Pubblicato il 22 settembre 2015, nella seduta n. 509

MARCUCCI , MIRABELLI , ASTORRE , CANTINI , DEL BARBA , FABBRI , FAVERO , PUGLISI , SCALIA - Al Ministro dell'interno. -

Premesso che:

il Comune di Mortara (Pavia) ha imposto il recesso dalla convenzione verbale che la locale squadra di calcio (che milita in seconda divisione) aveva stipulato con la cooperativa Faber, che ospita 131 richiedenti asilo in 4 strutture, 2 delle quali a Mortara;

secondo tale convenzione la squadra di calcio avrebbe concesso l'uso del campo di calcio e di un altro piccolo campo di allenamento per 2 volte alla settimana ad uso della cooperativa.
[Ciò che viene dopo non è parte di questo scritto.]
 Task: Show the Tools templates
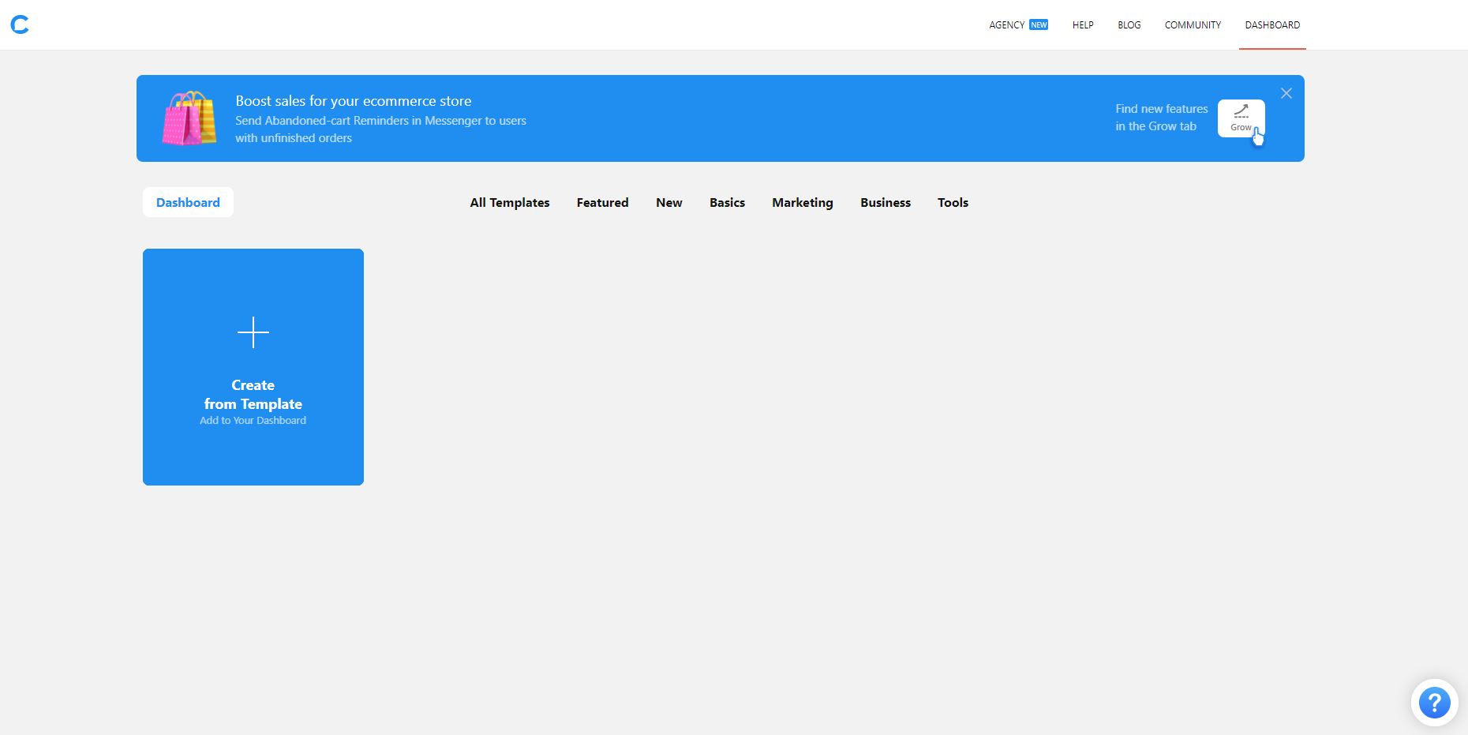click(953, 202)
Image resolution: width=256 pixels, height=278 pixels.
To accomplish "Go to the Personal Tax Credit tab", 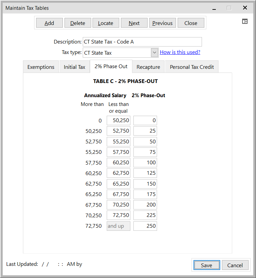I will (191, 67).
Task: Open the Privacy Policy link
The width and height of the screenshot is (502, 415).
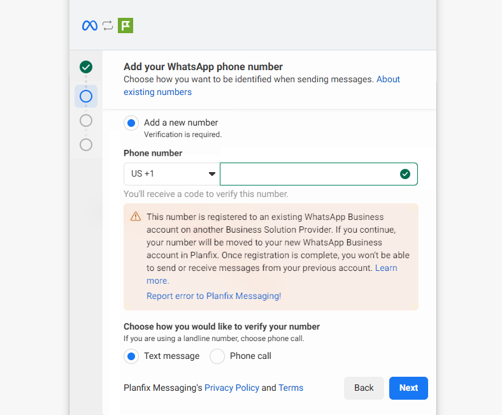Action: coord(231,388)
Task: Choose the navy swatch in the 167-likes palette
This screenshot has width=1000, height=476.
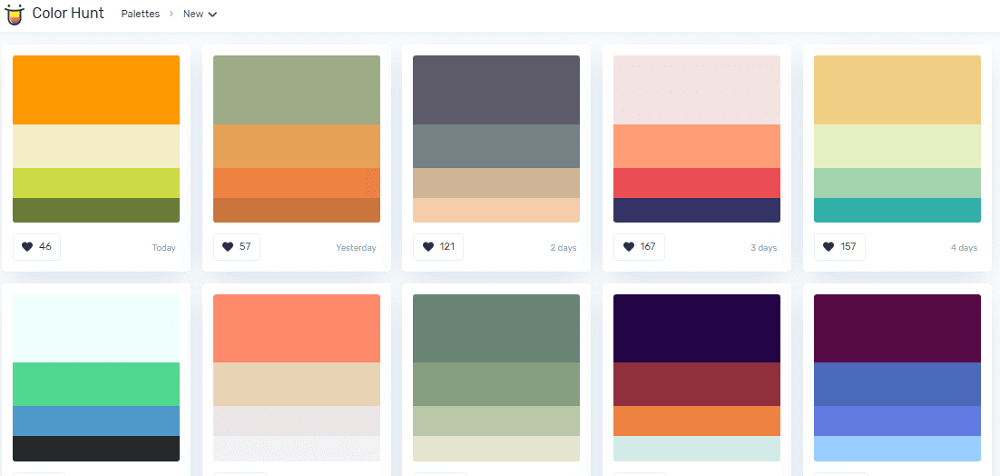Action: tap(697, 210)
Gli ospiti della struttura sportiva sarebbero stati una cinquantina di giovani tra i 18 e i 30 anni, per lo più provenienti dai Paesi centro africani;

il sindaco Marco Facchinotti, sabato 19 settembre 2015, sul suo profilo "facebook", avrebbe scritto: «Corre l'obbligo di precisare che questa scelta effettuata dalla Società Mortara Calcio, senza nulla concordare con l'amministrazione Comunale, di fatto proprietaria del Campo sportivo, ci coglie sorpresi ed impreparati. Ognuno pensa di poter fare quello che vuole, dimenticandosi che ci sono delle regole da rispettare. La Società riceve un congruo contributo dal Comune di Mortara, pertanto, questa "trovata" (il riferimento è alla convenzione con la cooperativa Faber) avrà un seguito nelle prossime ore. Questo per correttezza di informazione ed evitare storture di interpretazione»;

successivamente lo stesso sindaco, intervistato da un giornale locale, avrebbe aggiunto «Far giocare queste persone ci sembra uno sgarbo alle famiglie che portano i loro ragazzi a calcio. Noi non vogliamo che persone con uno status ibrido si allenino sui campi da calcio del Comune di Mortara»;

pochi giorni dopo, al termine del primo allenamento, il Comune ha fatto revocare la convenzione alla locale squadra di calcio, in virtù del contributo economico versato alla Mortarese,

si chiede di sapere:

in base a quali norme e su quali basi il sindaco abbia potuto di fatto impedire l'uso del campo di calcio, accordato dalla società sportiva ai giovani migranti;

se tale iniziativa non possa configurarsi come evidentemente denigratoria e di chiaro stampo razzista;

se il Ministro in indirizzo non ritenga che sia il caso di prevedere l'intervento dell'autorità prefettizia per verificare le decisioni della Giunta.